» **PROVIDED DATA**
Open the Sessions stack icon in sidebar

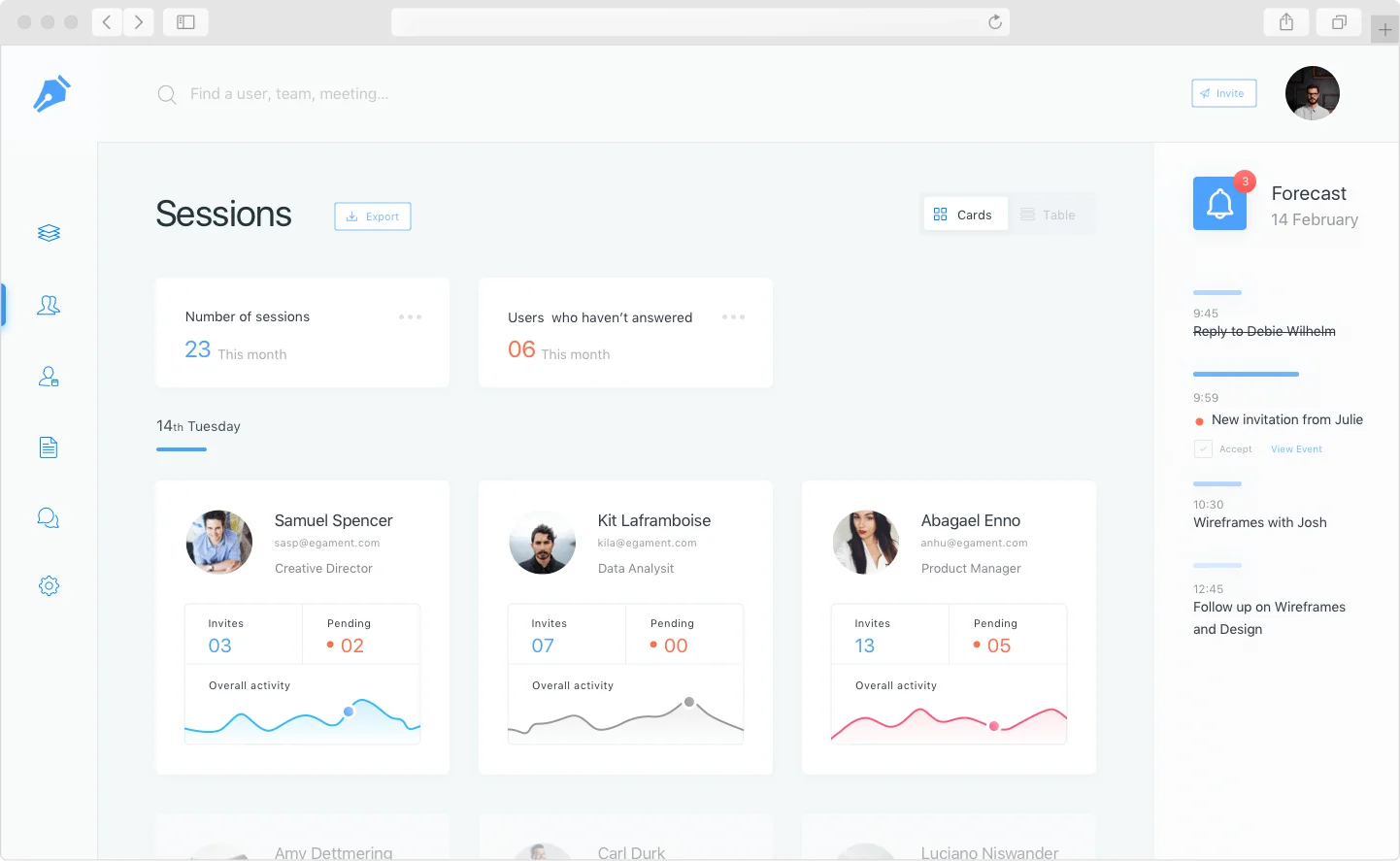[x=49, y=232]
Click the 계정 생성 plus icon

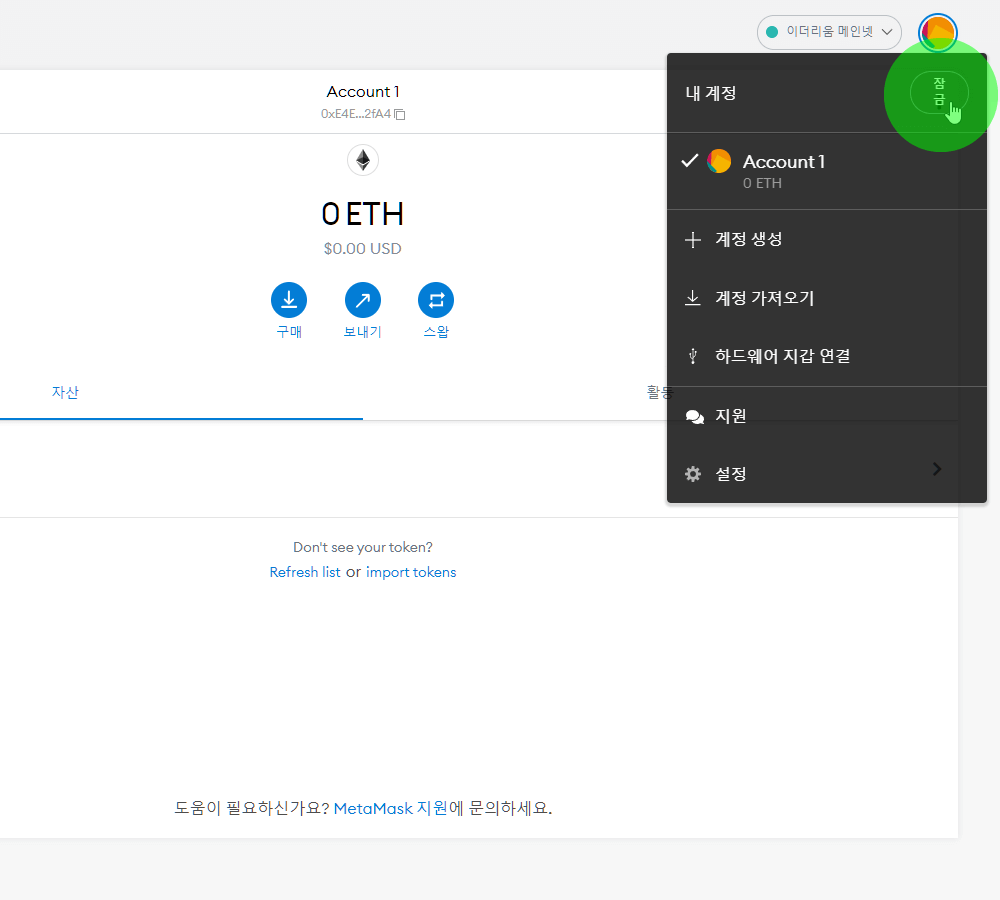point(693,239)
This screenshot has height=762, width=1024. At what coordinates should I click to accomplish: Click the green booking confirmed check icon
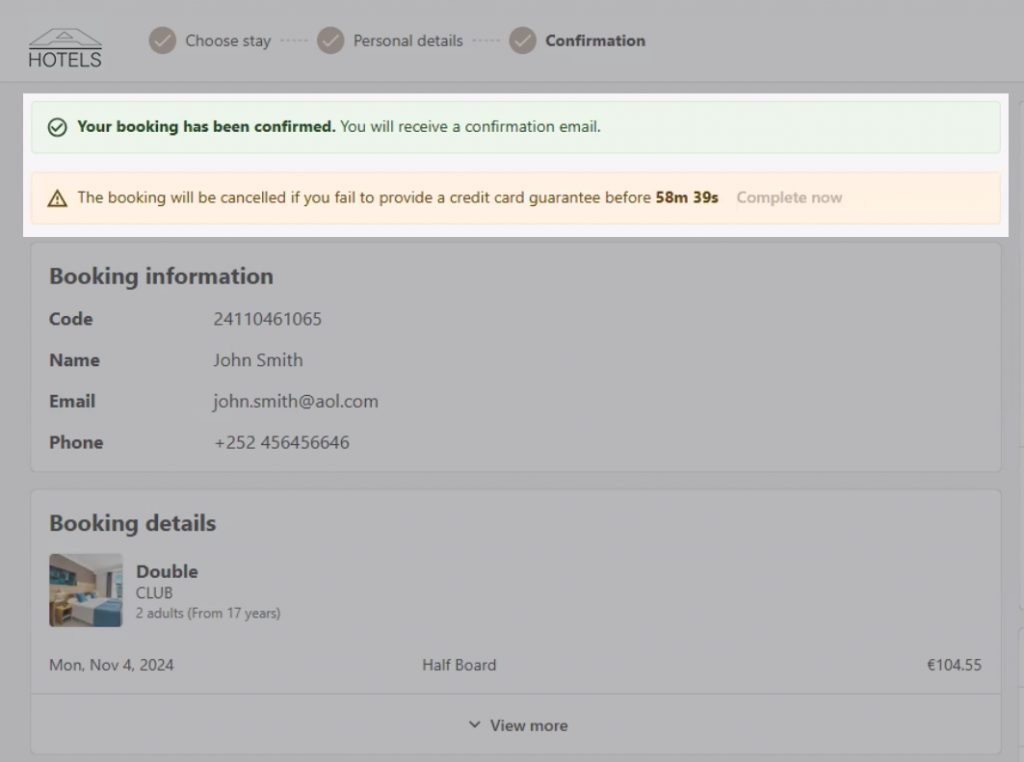(58, 127)
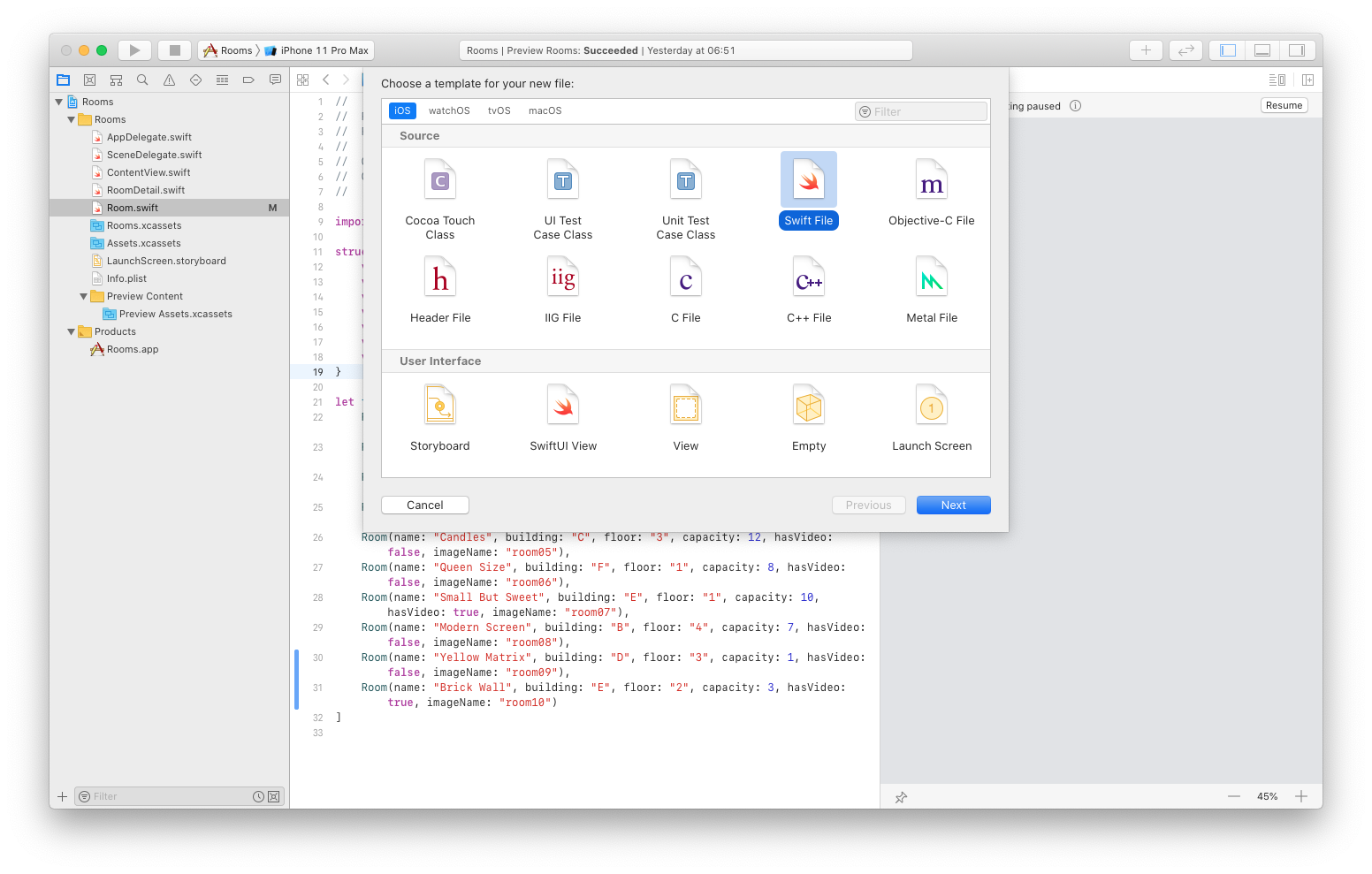Toggle the left navigator panel visibility
The image size is (1372, 874).
click(x=1226, y=50)
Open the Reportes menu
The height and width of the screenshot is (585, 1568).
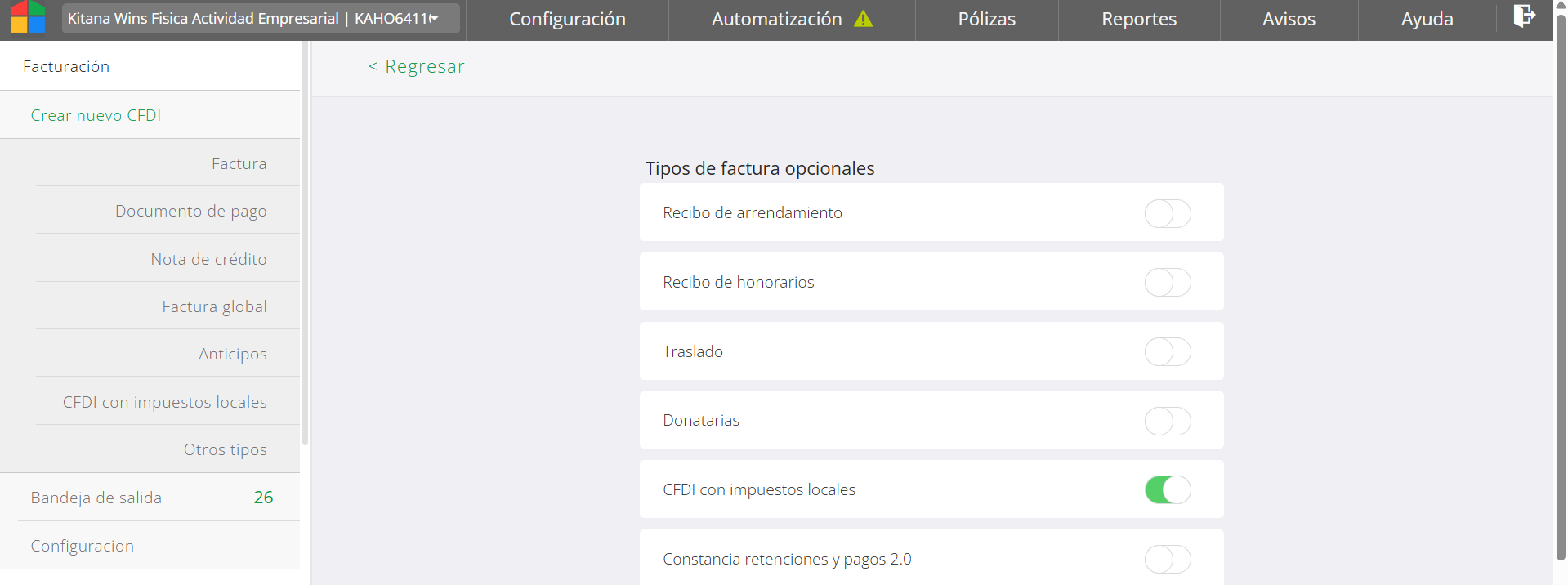coord(1138,20)
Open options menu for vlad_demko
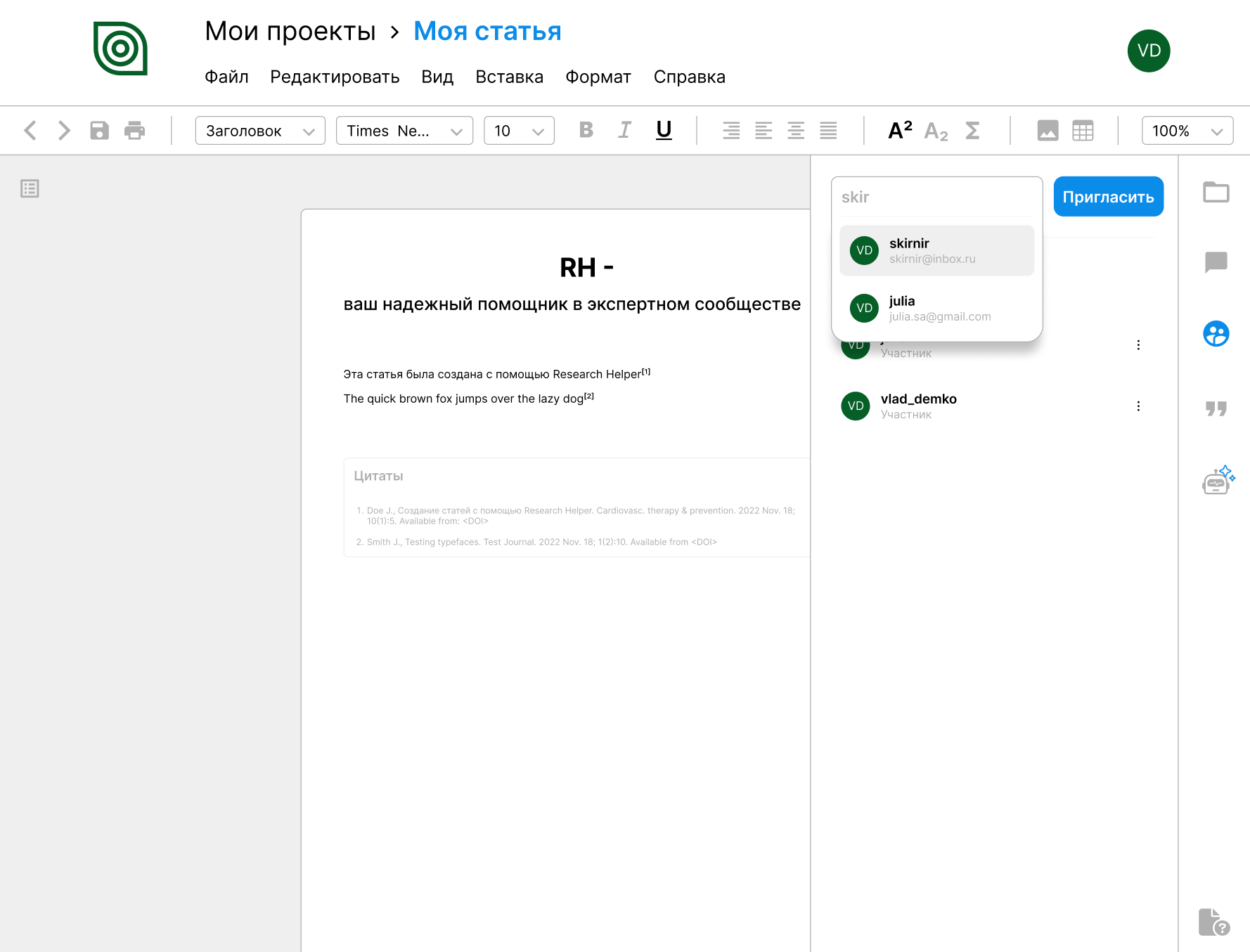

» **REQUIREMENT**
All lines of the data above that include the word "menu" must be shown.

» **OUTPUT FOR THIS EXERCISE**
Open the Reportes menu
Open options menu for vlad_demko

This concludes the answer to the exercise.